Im Prinzip war aber alles klar. Im März wäre es zum Austritt gekommen. Das hätte allen Beteiligten wehgetan, aber wenigstens hätte die Punch-and-Judy-Show ein Ende gehabt. Wir hätten gewusst, woran wir sind. Vor allem hätten die Europa-Kritiker einmal gesehen, welche Vorteile Europa bietet und dass die Europäische Union nicht mit sich spaßen lässt. An markigen Worten hatte diese nicht gespart.
Natürlich funktioniert solche Kraftmeierei nur, wenn die Taten zu den Worten passen. Statt dessen gesteht die EU in letzter Minute einen zweiwöchigen Aufschub zu und schließlich legt sie ein halbes Jahr bis zum Oktober 2019 drauf.

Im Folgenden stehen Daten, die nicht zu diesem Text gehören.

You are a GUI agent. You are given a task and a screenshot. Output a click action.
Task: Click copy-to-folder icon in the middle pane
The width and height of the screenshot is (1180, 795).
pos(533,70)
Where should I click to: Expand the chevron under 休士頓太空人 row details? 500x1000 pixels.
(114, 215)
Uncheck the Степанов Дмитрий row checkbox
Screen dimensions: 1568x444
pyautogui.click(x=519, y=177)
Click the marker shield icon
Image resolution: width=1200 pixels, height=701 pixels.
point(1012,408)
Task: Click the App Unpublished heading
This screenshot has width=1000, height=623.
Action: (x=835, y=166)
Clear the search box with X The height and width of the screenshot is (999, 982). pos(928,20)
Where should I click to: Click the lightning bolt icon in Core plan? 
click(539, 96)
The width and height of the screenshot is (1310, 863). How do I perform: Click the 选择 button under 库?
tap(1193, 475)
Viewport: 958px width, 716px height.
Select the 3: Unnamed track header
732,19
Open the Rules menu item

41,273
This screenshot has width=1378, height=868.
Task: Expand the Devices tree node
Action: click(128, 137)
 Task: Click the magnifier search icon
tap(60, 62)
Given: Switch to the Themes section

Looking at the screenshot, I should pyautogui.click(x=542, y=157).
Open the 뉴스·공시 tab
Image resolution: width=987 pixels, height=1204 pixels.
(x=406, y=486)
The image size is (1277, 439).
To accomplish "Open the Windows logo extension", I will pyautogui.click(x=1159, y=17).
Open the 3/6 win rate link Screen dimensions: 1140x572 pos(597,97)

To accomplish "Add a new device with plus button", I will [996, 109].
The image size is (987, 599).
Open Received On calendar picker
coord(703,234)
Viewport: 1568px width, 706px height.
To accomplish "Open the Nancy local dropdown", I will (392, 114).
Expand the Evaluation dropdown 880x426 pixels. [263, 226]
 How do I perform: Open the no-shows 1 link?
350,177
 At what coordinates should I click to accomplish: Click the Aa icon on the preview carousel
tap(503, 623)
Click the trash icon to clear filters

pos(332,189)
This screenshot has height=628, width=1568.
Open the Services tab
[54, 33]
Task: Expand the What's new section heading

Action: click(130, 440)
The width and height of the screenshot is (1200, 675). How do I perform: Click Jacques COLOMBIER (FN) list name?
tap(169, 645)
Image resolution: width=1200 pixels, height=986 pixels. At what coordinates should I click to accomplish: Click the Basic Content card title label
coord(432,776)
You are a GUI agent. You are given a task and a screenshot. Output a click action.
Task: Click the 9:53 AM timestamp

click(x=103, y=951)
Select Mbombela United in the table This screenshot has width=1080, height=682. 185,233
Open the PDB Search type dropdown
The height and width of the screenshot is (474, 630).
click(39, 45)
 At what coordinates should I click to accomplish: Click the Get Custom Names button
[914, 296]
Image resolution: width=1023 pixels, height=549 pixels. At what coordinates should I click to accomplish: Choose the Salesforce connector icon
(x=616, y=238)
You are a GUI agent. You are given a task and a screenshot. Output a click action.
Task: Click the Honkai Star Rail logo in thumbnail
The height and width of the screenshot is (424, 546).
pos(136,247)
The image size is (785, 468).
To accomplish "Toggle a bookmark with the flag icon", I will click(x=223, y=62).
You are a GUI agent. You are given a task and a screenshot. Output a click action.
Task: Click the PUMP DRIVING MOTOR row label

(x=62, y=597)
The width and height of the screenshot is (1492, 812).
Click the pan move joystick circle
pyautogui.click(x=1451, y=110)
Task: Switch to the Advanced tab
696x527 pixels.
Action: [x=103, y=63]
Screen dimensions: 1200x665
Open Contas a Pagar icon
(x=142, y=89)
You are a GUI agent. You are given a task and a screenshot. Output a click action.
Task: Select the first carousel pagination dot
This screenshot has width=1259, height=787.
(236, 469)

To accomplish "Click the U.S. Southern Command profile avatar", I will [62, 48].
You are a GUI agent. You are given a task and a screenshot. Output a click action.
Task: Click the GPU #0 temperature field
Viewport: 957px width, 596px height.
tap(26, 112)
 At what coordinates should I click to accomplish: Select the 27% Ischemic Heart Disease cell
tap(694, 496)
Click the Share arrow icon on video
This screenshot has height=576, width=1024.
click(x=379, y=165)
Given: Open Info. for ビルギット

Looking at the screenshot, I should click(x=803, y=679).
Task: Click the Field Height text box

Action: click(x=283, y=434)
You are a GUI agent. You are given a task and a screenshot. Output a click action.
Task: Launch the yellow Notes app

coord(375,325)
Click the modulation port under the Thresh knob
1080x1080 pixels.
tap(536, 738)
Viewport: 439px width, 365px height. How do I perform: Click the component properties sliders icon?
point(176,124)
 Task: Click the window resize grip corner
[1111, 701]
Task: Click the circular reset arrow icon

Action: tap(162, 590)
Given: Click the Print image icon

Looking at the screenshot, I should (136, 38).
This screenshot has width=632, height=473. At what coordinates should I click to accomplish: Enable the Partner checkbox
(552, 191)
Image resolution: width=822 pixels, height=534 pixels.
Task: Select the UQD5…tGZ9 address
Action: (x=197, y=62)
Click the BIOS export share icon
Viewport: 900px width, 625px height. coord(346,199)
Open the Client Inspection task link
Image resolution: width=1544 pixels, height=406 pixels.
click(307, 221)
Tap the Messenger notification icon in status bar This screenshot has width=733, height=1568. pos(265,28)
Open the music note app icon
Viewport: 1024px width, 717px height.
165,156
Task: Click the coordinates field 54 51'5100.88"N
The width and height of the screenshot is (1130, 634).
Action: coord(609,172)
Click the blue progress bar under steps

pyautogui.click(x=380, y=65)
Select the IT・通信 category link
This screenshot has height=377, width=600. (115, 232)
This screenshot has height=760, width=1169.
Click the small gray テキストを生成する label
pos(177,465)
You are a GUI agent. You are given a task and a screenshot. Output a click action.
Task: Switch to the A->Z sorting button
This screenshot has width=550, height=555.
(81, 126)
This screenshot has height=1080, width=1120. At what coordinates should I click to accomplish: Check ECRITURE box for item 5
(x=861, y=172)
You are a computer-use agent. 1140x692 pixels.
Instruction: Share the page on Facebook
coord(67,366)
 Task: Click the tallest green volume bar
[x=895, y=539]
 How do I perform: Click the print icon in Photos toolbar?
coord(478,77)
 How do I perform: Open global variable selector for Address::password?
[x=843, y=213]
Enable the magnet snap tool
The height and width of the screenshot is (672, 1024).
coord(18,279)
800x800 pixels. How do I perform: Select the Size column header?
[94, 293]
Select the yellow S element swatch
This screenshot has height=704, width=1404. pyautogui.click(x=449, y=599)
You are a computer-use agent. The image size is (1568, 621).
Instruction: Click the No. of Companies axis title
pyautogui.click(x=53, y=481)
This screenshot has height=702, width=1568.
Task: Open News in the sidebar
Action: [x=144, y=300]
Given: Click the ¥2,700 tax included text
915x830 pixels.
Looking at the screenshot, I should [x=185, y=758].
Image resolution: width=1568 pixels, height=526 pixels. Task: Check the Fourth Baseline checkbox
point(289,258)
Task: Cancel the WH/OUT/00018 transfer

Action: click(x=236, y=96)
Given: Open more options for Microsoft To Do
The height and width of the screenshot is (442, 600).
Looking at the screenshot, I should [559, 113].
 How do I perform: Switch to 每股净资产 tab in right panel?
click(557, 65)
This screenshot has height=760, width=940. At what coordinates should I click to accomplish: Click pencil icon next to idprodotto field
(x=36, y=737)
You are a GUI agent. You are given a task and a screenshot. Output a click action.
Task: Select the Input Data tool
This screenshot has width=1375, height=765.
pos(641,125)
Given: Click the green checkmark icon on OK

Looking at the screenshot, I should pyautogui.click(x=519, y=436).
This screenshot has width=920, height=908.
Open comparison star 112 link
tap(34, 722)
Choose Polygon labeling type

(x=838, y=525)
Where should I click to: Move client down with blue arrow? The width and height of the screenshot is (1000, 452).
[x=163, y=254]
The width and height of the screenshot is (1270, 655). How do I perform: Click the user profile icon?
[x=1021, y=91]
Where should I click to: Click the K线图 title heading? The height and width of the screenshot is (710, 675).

Gratulation, Regierungschefs, mit dieser Meisterleistung habt ihr der AfD, der Front National, der Forza Italia und wie die ganzen Europafledderer alle heißen mögen bestimmt 10 Prozentpunkte mehr Stimmen verschafft. Wer soll diese Europäische Union noch ernst nehmen? Indem ihr zulasst, dass sich Großbritannien wie ein verwöhntes Kind vor der Supermarktkasse auf den Boden wirft und herumschreit, weil Mami keine Bonbons kaufen will und statt Haltung zu zeigen noch schnell eine Handvoll Süßigkeiten in den Einkaufswagen werft, damit das Gör Ruhe gibt, sendet ihr das klare Signal: Dieses Staatenbündnis lässt sich auf der Nase herumtanzen. Tretet ruhig aus, alles halb so wild, wir sorgen schon dafür, dass euch nichts passiert. Sucht euch gern alle Annehmlichkeiten aus, die könnt ihr alle haben. Im Gegenzug dafür etwas leisten müsst ihr selbstverständlich nicht. Wir sind die EU, mit uns könnt ihr umspringen, wie es euch gerade passt. Wir hauen nur auf Staaten ein, die sich nicht wehren können.